- [WORK REQUIRED]:
Retype the lines of the listing from the one containing "Image resolution: width=1456" through the one containing "will [x=1180, y=323].", both included.

- [DATASET EXCERPTS]:
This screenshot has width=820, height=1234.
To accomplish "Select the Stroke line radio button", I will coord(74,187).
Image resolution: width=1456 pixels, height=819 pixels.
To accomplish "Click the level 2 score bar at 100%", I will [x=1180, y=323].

---

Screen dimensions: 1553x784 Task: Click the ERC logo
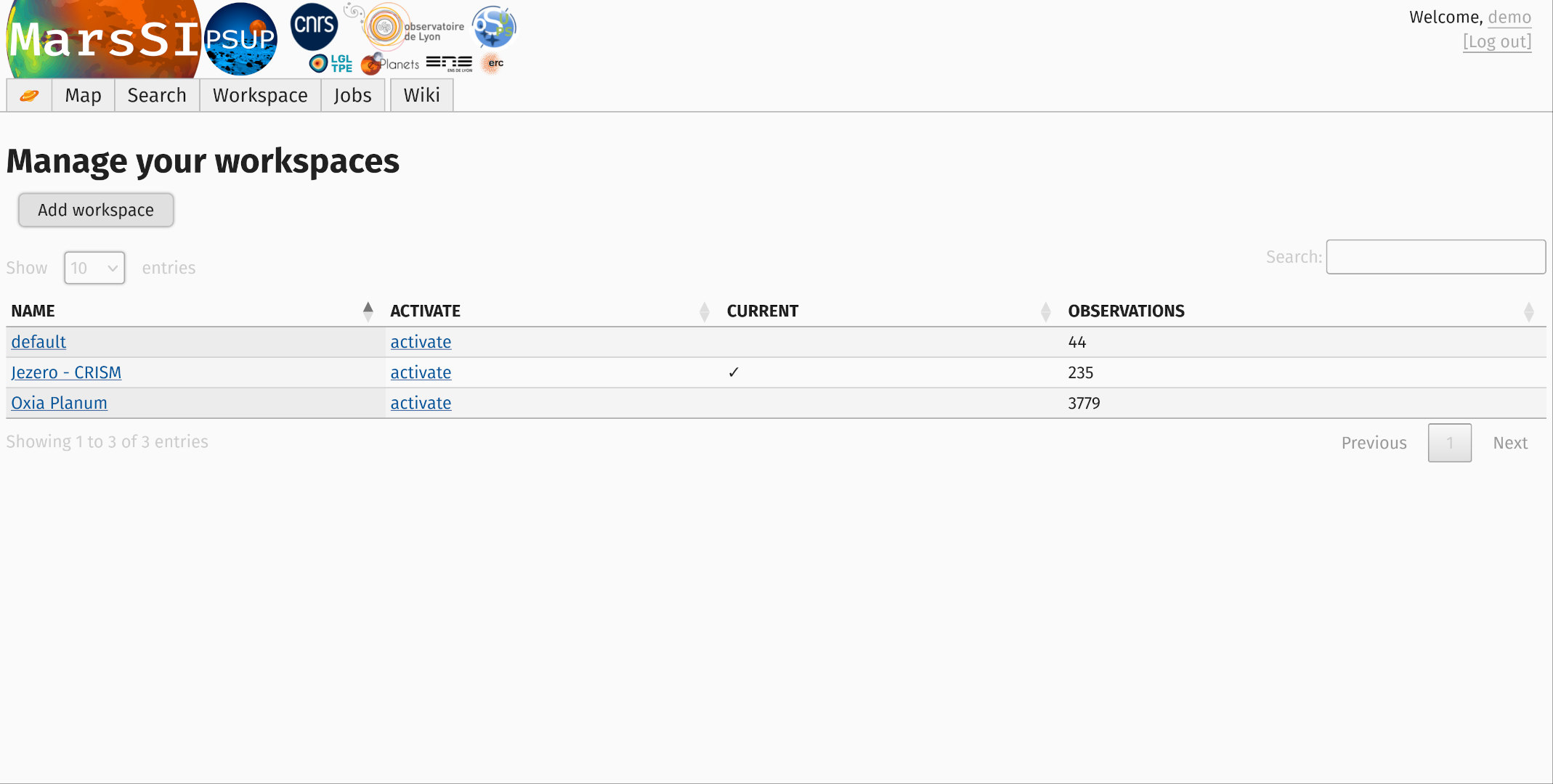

--

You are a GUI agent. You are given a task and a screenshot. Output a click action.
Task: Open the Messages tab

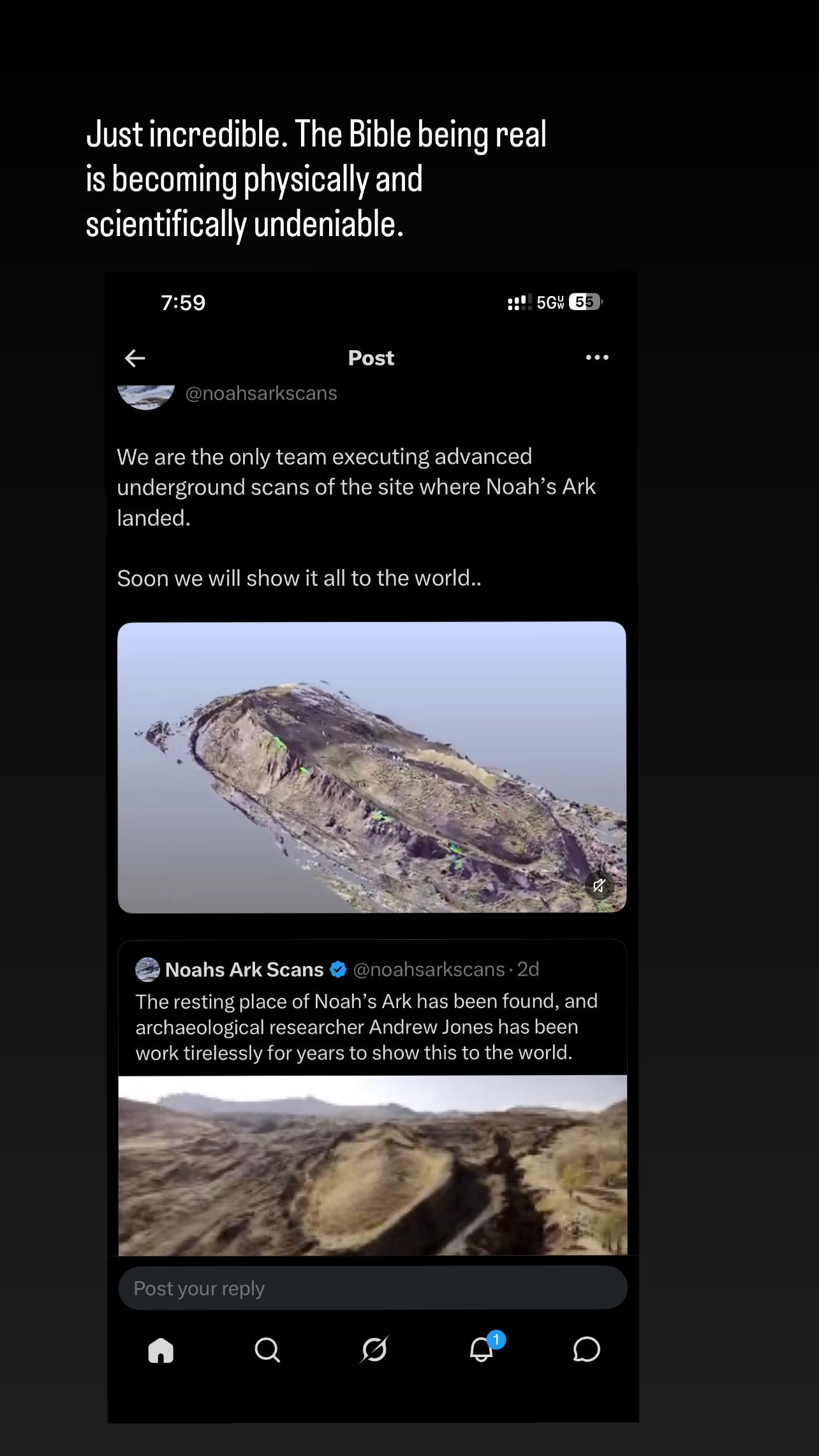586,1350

- [THE ANSWER]:
Image resolution: width=1456 pixels, height=819 pixels.
To accomplish "Click the level 2 score bar at 100%", I will [x=1180, y=323].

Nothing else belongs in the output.